Among the entries below, extract exactly the lines that run from the one with "Viewport: 1280px width, 720px" through the one with "Select the empty P2 parameter field", both ends included.

====== Excerpted data

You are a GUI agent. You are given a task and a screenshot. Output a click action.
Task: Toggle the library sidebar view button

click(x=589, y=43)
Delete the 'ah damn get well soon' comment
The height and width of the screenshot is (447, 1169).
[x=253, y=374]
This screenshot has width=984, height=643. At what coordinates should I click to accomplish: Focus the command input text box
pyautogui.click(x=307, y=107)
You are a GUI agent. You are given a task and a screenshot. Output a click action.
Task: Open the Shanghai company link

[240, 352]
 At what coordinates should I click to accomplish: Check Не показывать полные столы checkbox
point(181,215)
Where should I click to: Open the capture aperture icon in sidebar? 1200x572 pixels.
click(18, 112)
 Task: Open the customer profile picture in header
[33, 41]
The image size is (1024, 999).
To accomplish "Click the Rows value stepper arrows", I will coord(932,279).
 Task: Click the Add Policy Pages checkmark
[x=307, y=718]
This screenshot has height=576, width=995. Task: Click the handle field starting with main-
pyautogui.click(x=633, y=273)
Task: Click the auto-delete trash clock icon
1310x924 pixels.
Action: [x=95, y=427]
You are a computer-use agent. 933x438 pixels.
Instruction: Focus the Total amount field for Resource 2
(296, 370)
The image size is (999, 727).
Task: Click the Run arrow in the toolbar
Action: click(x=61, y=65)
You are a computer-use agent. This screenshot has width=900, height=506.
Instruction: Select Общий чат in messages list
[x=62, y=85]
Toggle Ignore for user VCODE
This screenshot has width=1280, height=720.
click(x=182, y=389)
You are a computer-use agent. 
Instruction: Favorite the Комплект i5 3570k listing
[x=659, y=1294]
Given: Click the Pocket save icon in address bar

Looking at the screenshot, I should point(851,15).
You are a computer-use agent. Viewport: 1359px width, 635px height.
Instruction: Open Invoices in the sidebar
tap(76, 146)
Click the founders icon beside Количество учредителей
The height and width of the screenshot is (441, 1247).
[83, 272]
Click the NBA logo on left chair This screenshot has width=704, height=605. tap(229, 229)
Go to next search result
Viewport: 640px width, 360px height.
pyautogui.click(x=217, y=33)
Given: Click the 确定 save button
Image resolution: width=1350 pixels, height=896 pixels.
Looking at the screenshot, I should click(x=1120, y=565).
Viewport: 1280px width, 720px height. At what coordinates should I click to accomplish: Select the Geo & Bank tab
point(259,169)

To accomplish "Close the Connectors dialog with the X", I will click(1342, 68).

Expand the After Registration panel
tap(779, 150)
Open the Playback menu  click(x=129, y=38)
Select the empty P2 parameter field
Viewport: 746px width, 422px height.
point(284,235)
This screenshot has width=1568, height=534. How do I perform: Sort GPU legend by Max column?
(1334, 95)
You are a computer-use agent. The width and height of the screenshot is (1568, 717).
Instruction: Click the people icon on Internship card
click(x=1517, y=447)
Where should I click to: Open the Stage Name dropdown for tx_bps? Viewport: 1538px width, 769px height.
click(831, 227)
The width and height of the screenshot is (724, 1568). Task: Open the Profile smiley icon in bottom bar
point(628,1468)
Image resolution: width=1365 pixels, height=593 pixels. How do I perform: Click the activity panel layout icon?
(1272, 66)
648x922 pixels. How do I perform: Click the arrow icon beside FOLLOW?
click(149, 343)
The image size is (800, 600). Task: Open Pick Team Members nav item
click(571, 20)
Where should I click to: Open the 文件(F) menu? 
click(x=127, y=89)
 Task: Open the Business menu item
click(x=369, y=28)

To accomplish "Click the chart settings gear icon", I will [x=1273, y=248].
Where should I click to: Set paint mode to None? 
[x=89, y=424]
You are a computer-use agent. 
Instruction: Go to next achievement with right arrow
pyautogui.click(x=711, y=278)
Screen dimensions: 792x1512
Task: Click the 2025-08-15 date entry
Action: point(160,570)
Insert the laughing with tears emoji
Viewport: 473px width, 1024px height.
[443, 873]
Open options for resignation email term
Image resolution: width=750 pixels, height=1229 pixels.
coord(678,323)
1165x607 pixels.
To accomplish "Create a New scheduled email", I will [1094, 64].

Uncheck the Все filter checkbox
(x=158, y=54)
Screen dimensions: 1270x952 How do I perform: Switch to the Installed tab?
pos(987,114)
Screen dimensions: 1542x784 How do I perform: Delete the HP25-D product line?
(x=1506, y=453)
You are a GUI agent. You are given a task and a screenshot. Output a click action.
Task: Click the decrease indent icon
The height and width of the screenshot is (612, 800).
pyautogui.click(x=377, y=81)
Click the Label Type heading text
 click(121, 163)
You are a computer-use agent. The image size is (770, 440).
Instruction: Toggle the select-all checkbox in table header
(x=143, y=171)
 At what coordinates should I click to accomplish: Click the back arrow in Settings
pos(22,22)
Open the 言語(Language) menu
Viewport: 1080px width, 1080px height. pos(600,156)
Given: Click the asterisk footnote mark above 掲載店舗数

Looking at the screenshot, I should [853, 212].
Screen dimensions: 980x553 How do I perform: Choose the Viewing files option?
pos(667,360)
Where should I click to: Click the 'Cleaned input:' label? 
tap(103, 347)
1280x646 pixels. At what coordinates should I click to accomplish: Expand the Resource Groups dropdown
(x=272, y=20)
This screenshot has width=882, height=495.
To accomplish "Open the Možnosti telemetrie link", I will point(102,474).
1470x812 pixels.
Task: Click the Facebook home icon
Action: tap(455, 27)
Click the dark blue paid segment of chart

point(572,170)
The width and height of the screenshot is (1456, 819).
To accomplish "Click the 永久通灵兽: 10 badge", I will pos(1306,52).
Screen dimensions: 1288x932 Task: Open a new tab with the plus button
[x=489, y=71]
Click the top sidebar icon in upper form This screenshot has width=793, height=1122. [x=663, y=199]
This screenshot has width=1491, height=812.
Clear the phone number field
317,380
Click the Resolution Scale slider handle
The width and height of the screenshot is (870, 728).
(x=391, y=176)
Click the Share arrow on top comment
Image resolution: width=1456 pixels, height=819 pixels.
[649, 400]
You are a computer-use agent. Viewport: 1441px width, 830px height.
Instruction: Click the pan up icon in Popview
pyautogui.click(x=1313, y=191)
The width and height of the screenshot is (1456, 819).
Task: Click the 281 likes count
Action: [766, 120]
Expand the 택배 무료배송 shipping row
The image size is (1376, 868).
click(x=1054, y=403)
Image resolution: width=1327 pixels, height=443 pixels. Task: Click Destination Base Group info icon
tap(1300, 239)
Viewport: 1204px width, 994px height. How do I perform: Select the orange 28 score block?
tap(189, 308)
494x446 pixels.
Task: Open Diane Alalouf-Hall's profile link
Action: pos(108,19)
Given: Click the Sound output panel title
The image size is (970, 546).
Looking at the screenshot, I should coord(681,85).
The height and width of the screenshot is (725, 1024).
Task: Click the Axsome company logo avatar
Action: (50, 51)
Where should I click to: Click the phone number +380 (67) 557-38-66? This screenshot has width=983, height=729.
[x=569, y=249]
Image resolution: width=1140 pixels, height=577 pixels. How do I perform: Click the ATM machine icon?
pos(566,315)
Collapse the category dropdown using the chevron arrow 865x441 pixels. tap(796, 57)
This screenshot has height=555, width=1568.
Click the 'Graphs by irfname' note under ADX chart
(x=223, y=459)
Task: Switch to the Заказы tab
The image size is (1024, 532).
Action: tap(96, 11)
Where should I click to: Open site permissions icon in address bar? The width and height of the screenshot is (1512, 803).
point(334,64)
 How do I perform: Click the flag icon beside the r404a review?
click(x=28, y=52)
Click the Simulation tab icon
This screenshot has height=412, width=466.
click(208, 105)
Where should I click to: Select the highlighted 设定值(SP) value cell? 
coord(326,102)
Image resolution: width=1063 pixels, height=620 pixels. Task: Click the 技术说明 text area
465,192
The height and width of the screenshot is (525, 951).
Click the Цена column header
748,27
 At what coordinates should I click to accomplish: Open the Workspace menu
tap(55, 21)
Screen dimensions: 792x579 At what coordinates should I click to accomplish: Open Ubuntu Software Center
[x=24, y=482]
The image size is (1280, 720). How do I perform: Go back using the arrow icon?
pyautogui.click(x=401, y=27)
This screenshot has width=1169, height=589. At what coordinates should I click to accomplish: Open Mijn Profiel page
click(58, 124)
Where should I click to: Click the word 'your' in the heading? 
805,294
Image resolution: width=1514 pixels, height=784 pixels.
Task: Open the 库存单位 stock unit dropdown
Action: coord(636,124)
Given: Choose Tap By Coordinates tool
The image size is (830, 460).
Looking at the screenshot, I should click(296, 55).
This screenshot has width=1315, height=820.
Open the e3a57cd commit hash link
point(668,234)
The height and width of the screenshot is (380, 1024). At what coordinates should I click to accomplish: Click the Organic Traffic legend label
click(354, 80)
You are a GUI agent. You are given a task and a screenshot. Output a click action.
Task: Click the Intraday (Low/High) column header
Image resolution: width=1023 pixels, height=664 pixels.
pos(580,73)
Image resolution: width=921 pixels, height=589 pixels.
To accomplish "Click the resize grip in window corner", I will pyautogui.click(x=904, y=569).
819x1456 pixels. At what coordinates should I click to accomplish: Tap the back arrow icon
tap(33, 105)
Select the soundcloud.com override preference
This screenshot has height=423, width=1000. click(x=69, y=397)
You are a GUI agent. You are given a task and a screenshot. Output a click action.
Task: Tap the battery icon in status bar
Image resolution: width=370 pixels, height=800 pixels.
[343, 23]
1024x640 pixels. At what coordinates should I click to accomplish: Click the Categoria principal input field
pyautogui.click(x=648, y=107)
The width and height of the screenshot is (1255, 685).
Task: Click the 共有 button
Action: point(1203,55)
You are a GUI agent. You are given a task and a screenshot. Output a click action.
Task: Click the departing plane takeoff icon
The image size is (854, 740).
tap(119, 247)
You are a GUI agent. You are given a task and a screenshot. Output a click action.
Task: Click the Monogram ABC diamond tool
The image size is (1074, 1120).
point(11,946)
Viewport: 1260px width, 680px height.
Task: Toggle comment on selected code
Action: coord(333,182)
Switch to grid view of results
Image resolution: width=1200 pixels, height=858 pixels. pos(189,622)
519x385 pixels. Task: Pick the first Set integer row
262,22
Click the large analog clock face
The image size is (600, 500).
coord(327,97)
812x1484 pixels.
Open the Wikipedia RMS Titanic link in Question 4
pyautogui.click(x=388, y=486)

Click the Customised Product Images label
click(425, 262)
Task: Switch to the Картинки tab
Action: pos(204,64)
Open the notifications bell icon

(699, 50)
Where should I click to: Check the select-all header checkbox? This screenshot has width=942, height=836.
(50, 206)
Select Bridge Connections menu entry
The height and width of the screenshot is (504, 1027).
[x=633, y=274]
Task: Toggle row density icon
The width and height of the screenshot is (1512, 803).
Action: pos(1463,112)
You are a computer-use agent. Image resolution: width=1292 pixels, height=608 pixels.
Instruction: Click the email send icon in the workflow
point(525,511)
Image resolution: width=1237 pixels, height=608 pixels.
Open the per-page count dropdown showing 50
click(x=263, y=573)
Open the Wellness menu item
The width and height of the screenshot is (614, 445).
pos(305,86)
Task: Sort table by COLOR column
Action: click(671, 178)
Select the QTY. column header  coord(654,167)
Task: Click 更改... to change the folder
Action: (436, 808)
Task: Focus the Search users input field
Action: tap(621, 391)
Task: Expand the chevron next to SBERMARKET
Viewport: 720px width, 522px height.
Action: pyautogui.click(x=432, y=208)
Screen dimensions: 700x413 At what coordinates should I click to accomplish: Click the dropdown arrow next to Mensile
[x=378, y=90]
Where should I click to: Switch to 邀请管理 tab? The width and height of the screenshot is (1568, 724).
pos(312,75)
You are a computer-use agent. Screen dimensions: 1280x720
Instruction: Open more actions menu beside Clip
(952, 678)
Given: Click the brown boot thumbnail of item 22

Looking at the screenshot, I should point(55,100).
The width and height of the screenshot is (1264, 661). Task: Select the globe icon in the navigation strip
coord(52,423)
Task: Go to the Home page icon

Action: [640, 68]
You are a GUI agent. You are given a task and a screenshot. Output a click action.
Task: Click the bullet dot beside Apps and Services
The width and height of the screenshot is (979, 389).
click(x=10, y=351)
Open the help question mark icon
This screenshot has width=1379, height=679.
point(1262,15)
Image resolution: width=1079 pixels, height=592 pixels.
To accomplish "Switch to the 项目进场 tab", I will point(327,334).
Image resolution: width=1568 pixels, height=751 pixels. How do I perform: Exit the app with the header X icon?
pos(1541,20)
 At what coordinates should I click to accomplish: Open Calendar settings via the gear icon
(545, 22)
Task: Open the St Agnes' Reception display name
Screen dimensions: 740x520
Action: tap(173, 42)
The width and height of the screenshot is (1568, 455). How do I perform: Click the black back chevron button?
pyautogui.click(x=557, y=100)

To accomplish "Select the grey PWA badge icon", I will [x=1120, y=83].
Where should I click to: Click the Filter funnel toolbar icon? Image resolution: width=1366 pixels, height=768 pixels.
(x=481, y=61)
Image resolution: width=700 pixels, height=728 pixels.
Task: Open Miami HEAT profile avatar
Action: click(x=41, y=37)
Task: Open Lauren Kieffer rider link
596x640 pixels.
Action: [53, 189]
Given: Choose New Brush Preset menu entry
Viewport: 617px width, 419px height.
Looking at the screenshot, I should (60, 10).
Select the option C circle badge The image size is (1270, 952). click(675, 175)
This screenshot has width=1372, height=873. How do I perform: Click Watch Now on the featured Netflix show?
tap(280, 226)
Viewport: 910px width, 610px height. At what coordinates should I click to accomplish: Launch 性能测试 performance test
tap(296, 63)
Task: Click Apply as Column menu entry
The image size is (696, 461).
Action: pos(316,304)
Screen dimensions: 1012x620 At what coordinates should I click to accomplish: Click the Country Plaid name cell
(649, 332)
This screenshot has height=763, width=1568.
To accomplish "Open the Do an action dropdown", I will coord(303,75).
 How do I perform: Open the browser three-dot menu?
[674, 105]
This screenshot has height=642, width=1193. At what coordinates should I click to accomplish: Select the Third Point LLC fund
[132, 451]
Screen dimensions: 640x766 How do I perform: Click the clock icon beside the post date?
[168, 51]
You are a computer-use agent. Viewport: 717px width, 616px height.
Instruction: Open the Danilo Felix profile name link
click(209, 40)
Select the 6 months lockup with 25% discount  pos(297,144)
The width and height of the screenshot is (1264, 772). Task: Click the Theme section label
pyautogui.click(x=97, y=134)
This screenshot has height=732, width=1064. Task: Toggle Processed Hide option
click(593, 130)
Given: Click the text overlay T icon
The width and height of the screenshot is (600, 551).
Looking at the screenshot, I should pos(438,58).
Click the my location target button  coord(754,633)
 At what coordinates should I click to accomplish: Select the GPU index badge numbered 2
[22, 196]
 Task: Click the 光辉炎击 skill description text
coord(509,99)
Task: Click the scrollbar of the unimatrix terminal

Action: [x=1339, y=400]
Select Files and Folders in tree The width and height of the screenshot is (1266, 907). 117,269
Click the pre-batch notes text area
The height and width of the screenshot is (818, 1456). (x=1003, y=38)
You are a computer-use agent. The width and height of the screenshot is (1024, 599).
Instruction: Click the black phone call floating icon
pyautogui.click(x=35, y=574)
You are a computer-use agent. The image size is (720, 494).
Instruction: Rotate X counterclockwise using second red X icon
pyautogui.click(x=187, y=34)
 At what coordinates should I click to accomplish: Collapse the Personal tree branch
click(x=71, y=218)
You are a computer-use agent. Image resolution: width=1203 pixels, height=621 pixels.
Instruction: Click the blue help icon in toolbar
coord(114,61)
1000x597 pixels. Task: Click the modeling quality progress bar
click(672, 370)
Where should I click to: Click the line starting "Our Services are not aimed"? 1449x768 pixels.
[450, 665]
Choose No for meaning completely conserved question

============

◆ Response area ◆
Viewport: 1280px width, 720px height. At what coordinates should I click to accomplish: Select the Geo & Bank tab
point(259,169)

To accomplish "Close the Connectors dialog with the X", I will click(1342, 68).

Expand the After Registration panel
tap(779, 150)
Open the Playback menu  click(x=129, y=38)
Select the empty P2 parameter field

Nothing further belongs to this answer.